A rough smack of resin was in the air, and a crystal mountain
purity. It came pouring over these green slopes by the oceanful.
The woods sang aloud, and gave largely of their healthful breath.
Gladness seemed to inhabit these upper zones, and we had left
indifference behind us in the valley. "I to the hills lift mine
eyes!" There are days in a life when thus to climb out of the
lowlands, seems like scaling heaven.
As we continued to ascend, the wind fell upon us with increasing
strength. It was a wonder how the two stout horses managed to pull
us up that steep incline and still face the athletic opposition of
the wind, or how their great eyes were able to endure the dust.
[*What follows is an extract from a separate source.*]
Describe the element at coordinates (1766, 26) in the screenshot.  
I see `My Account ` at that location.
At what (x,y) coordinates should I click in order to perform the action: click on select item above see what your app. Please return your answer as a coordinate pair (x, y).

Ten minutes after we went by, a tree fell, blocking the road; and
even before us leaves were thickly strewn, and boughs had fallen,
large enough to make the passage difficult. But now we were hard
by the summit. The road crosses the ridge, just in the nick that
Kelmar showed me from below, and then, without pause, plunges down
a deep, thickly wooded glen on the farther side. At the highest
point a trail strikes up the main hill to the leftward; and that
leads to Silverado. A hundred yards beyond, and in a kind of elbow
of the glen, stands the Toll House Hotel. We came up the one side,
were caught upon the summit by the whole weight of the wind as it
poured over into Napa Valley, and a minute after had drawn up in
shelter, but all buffetted and breathless, at the Toll House door.